Harmon EH. 2009. The Shape of the Early Hominin Proximal Femur. American Journal of Physical Anthropology 139:154-171.

Joordens JCA, Dupont-Nivet G, Faibel CS, Spoor F, Sier MJ, van der Lubbe JHJL, Nielsen TK, Knul MV, Davies GR, Vonhof HB. 2013. Improved age control on early Homo fossils from the upper Burgi Member at Koobi Fora, Kenya [introduction]. Journal of Human Evolution 65:731-745.

McHenry HM, Berger LR. 1998. Limb lengths in Australopithecus and the origin of the genus Homo. South African Journal of Science 94:447.
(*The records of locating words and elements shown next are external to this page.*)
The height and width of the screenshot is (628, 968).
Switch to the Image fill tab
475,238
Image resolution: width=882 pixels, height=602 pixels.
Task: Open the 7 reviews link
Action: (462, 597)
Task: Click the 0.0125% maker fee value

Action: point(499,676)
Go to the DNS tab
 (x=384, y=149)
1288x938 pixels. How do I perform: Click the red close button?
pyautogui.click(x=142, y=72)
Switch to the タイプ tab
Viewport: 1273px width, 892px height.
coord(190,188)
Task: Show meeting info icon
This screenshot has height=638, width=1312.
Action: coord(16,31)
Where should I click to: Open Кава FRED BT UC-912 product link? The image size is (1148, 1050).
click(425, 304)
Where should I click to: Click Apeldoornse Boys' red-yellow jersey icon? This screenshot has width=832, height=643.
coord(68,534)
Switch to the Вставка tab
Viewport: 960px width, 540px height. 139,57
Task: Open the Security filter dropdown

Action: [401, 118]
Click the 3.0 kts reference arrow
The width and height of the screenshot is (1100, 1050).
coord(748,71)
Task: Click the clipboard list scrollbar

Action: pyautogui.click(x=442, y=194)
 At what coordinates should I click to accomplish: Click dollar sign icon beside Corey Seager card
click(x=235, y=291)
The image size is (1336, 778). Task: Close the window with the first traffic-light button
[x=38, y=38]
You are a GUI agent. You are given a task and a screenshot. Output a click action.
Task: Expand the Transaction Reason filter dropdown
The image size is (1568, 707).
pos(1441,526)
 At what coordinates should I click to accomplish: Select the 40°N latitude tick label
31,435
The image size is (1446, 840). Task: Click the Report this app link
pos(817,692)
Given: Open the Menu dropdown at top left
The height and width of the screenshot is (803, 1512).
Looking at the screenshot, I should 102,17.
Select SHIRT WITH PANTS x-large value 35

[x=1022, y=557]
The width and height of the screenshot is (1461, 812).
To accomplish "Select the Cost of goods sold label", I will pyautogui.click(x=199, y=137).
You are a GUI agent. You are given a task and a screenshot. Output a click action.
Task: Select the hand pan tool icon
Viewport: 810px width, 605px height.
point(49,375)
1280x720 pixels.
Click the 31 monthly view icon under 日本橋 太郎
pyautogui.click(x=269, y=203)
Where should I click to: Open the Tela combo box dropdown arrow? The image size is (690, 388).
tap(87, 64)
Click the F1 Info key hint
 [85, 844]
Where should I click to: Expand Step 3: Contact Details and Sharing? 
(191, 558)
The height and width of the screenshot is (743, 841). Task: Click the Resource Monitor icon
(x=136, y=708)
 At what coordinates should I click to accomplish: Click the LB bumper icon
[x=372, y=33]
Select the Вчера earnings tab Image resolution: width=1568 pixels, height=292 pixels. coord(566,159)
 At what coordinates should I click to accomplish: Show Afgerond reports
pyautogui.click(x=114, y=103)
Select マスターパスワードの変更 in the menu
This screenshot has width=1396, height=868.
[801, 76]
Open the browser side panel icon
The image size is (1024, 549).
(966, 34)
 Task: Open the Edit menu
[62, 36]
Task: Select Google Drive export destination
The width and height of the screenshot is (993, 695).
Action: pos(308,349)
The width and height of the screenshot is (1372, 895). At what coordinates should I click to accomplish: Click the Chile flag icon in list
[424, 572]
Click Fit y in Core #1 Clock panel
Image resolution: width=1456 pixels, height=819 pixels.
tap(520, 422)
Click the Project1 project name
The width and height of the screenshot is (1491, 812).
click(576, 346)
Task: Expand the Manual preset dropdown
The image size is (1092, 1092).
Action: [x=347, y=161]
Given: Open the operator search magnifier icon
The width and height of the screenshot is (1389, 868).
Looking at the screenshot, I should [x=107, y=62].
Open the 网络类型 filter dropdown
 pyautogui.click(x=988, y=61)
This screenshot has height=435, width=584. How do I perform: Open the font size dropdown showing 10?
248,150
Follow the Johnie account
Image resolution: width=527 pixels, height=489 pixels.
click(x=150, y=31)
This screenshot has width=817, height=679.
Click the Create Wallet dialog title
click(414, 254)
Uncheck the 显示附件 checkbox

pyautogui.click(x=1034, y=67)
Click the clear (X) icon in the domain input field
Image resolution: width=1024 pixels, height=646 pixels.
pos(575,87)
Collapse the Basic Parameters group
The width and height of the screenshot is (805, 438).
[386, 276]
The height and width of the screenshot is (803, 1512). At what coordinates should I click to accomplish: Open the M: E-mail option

Smithsonian [Internet]. [NMNH] National Museum of Natural History; c2015 [cited 2015 November 7] Available from: http://humanorigins.si.edu/evidence/human-fossils/species/homo-rudolfensis

Smithsonian [Internet]. [NMNH] National Museum of Natural History; c2015 [cited 2015 November 11] Available from: http://humanorigins.si.edu/resources/glossary/humerofemoral-index

Weiss E. 2015. The Human Organism Explorations in Biological Anthropology. San Diego: Cognella, Inc.